For numbers, it could be anything: currency, percentage or simple numeric value. You would also need to support the distinction, some examples: {0,currency,symbol:$,long}, {0,percentage}, {0,number,long}. It is not easy to guess what I mean, but for large numbers you might want to use grouping separators (1,000,000.00$), let's call it long format, whereas sometimes you would like to print number like this: 1234. Not an easy task.

5. .Net has concept of User Interface Culture (CurrentUICulture) and Formatting Culture (CurrentCulture). First is in use to determine the appropriate language for User Interface messages, whereas second is in use for formatting (numbers, dates, currencies, etc.).

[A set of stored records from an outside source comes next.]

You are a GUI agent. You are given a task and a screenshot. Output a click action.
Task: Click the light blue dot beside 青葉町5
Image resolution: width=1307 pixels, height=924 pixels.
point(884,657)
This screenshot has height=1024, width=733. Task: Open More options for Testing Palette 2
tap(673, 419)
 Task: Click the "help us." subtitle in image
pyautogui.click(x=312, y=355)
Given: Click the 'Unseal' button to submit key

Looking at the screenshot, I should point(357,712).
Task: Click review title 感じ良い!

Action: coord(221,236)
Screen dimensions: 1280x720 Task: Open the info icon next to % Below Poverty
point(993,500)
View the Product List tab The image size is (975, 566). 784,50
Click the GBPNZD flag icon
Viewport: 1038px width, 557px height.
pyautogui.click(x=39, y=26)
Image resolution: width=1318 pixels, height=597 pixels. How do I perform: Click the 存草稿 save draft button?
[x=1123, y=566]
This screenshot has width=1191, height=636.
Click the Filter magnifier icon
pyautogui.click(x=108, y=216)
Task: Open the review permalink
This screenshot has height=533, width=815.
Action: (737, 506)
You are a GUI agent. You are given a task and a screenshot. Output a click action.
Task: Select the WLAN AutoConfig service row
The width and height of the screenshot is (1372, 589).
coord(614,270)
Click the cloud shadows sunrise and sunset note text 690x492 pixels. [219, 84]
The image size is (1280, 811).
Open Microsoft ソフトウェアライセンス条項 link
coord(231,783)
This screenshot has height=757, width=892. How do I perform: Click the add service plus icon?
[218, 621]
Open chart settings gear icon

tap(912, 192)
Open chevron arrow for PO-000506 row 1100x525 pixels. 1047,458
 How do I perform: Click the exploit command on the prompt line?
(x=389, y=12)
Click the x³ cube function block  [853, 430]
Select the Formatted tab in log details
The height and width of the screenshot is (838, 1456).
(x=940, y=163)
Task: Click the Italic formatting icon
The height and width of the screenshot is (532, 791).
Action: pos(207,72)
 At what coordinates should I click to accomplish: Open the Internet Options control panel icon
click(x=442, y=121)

6. Different languages tend to use different Collation order, heck even the same language could use two (or more) different ones. I am not sure if it fits the scope, but it at least good to be aware of.

7. Support for different Character Encodings might be required (and probably will be). However, you might want to limit the Encoding for resources file to say UTF-8. It won't cover all possible characters (see GB18030 for example), but it is close.

... ?

Well, I am sure I forgot something major, as the task you are approaching is monumental. And I don't know much about Node.js (as in what is currently supported).

Edit

8. Of course I forgot to mention that as software evolves, only few User Interface messages change, therefore there is some need of merging the old translations (it is called Leveraging in L10n terms). Usually some kind of Translation Memory software is in use (for example POEdit, the GetText file format editor has such features built in). The TM software usually have support limited to certain file formats only, so it would be a good idea to stick with existing format rather than creating your own. This could mean dropping some features off the list...

3
votes

Your design should allow for...

Reordering of parameters

As you have identified, translators may need to reorder parameters to suit different grammars. So, whatever system you use, you need to either make the parameters named or give them an index.

Formatters

I guess you could leave these to the developer to transform before substituting them, but somewhere people are going to want to do locale-sensitive formatting of numbers, currencies, dates and times. You may want to stretch that to pluralization, but that's a can of worms you may not want to open.

Unique keys

The lookup keys need to be unique. Using the untranslated string as a key is risky as translations of identical source strings may differ depending on their context.

Tools

Letting translators loose with "plain text files" is likely to cause trouble. You'll ideally want some mechanism to handle encodings, add translation comments from specialists, recover translations between versions and validate resultant strings to ensure the substitution parameters match the source strings.


I'd look at the ICU, .Net and Java APIs for inspiration.